An Afternoon at St. Mary's Food Bank in Phoenix

Steven Hsieh
Kese Chandler of St. Mary's Food Bank.
Sabine Thompson once flew to Greece to help Syrian refugees. She’s also worked with Rohingya Muslims in Bangladesh and Venezuelans fleeing the crisis in their country.

Don’t even get her started on the natural disaster sites, which she runs to like a firefighter would a burning building: floods in Malawi, an earthquake in Nepal, a tsunami in Japan.

But Thompson had never worked a produce line until this past Saturday morning, when she spent two hours packing lemons and grapefruits into boxes at the St. Mary’s Food Bank warehouse in Phoenix.

Thompson was one of eight volunteers to work the early weekend shift: One woman folded boxes, two others handled turnips and potatoes. A medical student taped packages, while his classmate helped load them onto pallets. I was on tomato duty. Donning gloves and nodding to jock jams from a giant speaker, we packed about 450 fresh food boxes that morning.

St. Mary’s Food Bank has seen demand skyrocket since the novel coronavirus tanked the local economy in March, leaving tens of thousands of locals to file for unemployment, with many more expected in the near future.
The number of individuals seeking help on the St. Mary’s website has increased eightfold in March, from 3,500 people in the first two weeks to 28,000 in the last two, according to CEO Tom Kertis. Actual food distribution has about tripled, from about 500 boxes a day to 1,500.

The surge in demand has coincided with sudden volunteer cancelations. The food bank gets most of its manpower from companies and nonprofits who volunteer as groups. As many as 75 percent of those groups have canceled for coronavirus reasons. And like most institutions, St. Mary’s has been limited by the Centers for Disease Control and Prevention’s social distancing recommendations. Six feet of separation means fewer volunteers due to space constraints.

Despite the group cancelations and volunteer limitations, individuals throughout the Valley have stepped up to bring food to those in need. As of Monday, volunteer spots for St. Mary’s were completely filled through April 18. Under an executive order from Governor Doug Ducey, National Guard members are also packing boxes for St.
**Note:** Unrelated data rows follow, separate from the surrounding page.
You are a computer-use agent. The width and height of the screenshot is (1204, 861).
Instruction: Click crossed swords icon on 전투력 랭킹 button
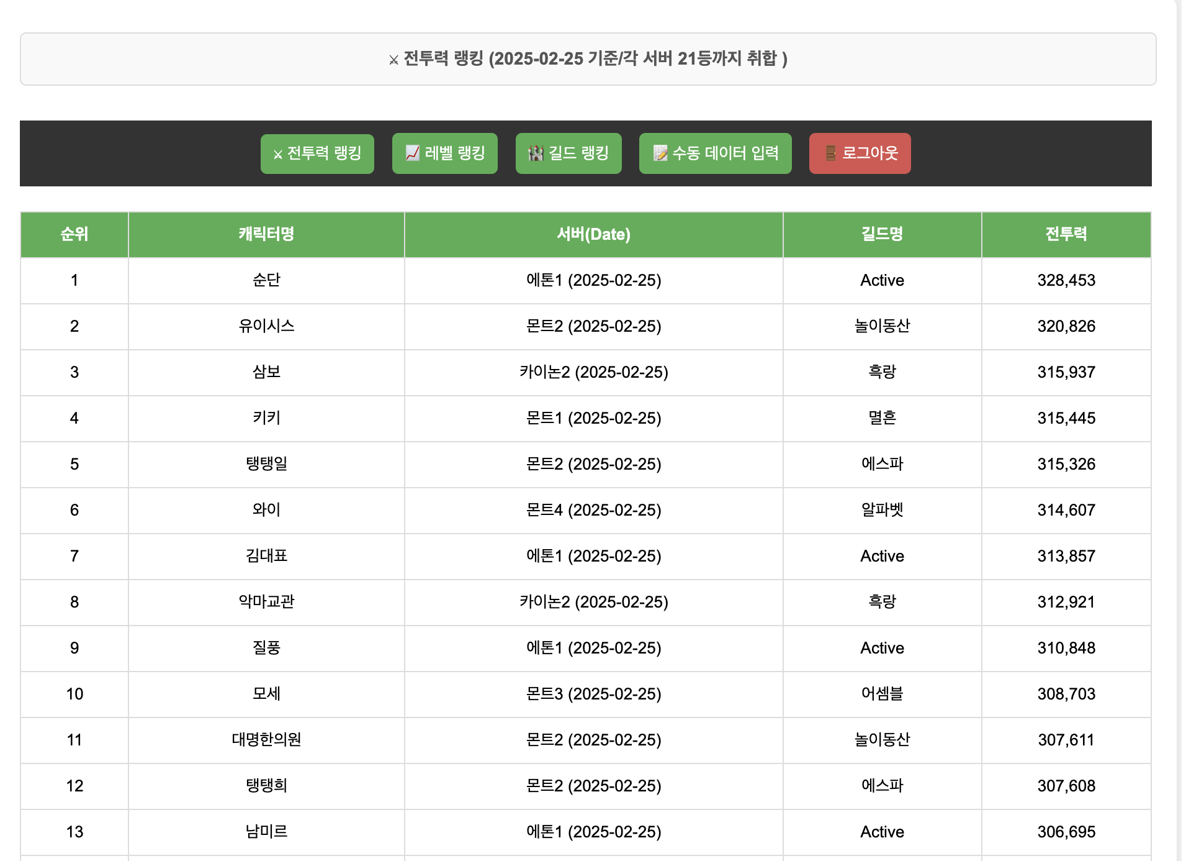tap(278, 154)
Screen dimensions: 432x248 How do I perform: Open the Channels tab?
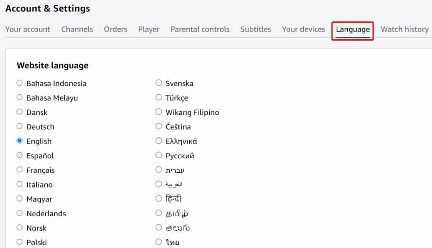[x=77, y=29]
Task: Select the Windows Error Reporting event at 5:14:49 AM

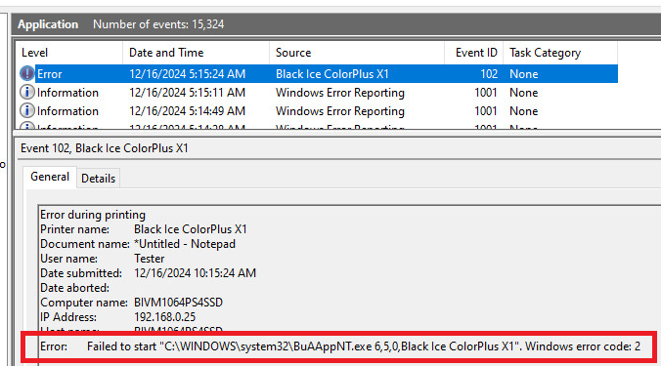Action: tap(318, 110)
Mary’s and other nonprofits, like the United Food Bank in Mesa.

(Especially with the new challenges, Kertis emphasized that only those in need should be picking up emergency food boxes. “We’re not here for that person who has money and just can’t stock up their pantry because the grocery store doesn’t have enough,” he said. “We’re here for people who may have lost their job, they don’t have enough money, they don’t have enough food.”)

Everyone has their own reason for volunteering. For Thompson, the need comes from personal experience. She grew up poor and her family benefited from the donated clothes and other items.
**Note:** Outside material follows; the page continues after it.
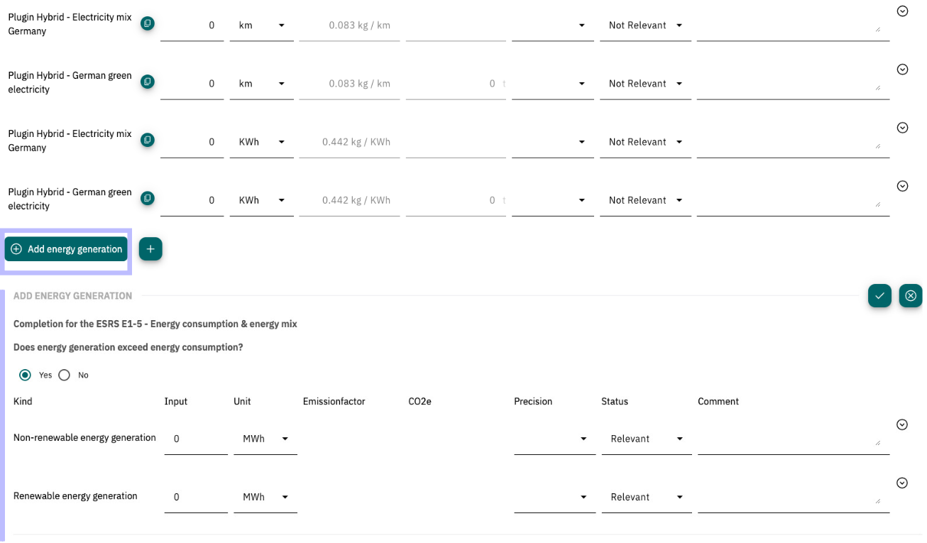Click the plus icon next to Add energy generation
The height and width of the screenshot is (543, 927).
coord(150,249)
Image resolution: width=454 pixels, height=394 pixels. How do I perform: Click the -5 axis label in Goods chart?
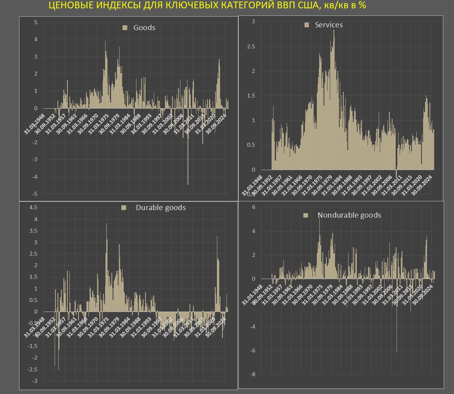35,194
“I’ll never forget that so many strangers helped me and my family, so it’s my way of giving back now,” Thompson said.

Kese Chandler, who works for St. Mary’s, said volunteers have been more motivated than ever since the COVID-19 outbreak. Because of the high demand, Chandler said, St. Mary’s has stopped shift breaks and no one has complained.

“We put the music on, they get in a groove, and we just produce.”